Basic usage¶
When you open a dataset in the “Explore” view, for each column, both the storage type (stored in the dataset metadata) and the meaning (inferred from data) are displayed.
In this example, we can see that the “location” column is stored as the basic “string” storage type, but DSS has inferred that the content is actually an URL, since most rows are valid for the “URL meaning”.
By default, the explore views shows a data quality bar, which shows which rows are valid for their meaning. When you are in data exploration, meanings are mostly useful for informational purpose.
If you choose to Filter a column (click on Column header then on “Filter”), the filter shows a quality bar with checkboxes that allow you to focus on rows that are valid, invalid or empty for their meanings.
Changing meaning and storage type¶
In dataset explore, you can change the storage type and the meaning by clicking on them.
Changing the storage type¶
Modifying the storage type for a column from the dataset explore screen has the exact same effect as doing it from the dataset settings.

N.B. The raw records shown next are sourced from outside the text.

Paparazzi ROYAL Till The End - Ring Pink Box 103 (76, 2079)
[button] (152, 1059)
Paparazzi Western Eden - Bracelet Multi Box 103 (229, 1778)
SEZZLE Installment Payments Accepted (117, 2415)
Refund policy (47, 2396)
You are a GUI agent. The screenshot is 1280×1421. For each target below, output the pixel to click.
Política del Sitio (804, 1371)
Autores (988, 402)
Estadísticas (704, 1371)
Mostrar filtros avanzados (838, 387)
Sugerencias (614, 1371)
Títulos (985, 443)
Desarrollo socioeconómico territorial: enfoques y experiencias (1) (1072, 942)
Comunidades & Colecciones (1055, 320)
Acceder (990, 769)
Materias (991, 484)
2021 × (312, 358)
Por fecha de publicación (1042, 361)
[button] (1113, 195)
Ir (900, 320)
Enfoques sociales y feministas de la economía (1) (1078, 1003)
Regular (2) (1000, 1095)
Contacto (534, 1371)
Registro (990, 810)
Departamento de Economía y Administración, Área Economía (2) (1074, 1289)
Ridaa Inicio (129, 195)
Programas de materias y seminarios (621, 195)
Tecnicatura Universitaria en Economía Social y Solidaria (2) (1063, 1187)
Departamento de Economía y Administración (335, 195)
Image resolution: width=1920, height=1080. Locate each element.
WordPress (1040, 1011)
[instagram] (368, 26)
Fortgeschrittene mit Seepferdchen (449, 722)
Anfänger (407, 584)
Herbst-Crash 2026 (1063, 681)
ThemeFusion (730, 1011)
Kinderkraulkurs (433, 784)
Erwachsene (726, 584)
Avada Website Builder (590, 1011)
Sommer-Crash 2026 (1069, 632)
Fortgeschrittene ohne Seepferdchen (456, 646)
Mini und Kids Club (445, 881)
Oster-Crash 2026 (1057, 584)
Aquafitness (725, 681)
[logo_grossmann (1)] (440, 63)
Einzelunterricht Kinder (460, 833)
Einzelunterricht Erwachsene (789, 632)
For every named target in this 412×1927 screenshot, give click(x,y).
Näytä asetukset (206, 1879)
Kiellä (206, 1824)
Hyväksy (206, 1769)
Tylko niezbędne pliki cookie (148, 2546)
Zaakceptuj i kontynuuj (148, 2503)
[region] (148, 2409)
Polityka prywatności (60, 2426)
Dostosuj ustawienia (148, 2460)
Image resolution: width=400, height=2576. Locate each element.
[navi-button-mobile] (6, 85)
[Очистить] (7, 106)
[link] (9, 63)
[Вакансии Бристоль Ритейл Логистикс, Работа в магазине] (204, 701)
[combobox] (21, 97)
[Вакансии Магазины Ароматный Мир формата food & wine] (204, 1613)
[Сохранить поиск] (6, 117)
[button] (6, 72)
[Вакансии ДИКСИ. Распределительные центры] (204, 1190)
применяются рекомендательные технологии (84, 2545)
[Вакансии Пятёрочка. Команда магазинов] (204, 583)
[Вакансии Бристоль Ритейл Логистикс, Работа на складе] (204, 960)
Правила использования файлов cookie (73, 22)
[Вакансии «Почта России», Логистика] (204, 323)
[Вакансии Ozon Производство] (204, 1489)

You should generally be very careful when changing the storage type since it is used in external systems. See Definitions for more info about how the storage type is used.
Changing the meaning¶
When you change the meaning, what you actually do is store in the dataset metadata that for this column, the meaning should not be auto-detected, but instead forced to the one you specified. When a column has a forced meaning, a small lock appears next to it.
Forcing the meaning is mostly useful when the automatic inference got it wrong.
You can go back to selecting “Auto-detect”, either in the meanings dropdown, or in the dataset schema screen.
Editing advanced schema¶
You can also click on the column header > Edit column data (or go in the dataset settings screen) to set:
the details of the storage type (string max length, complex type elements, …)
a description for the column.
The column description is displayed wherever it may be relevant.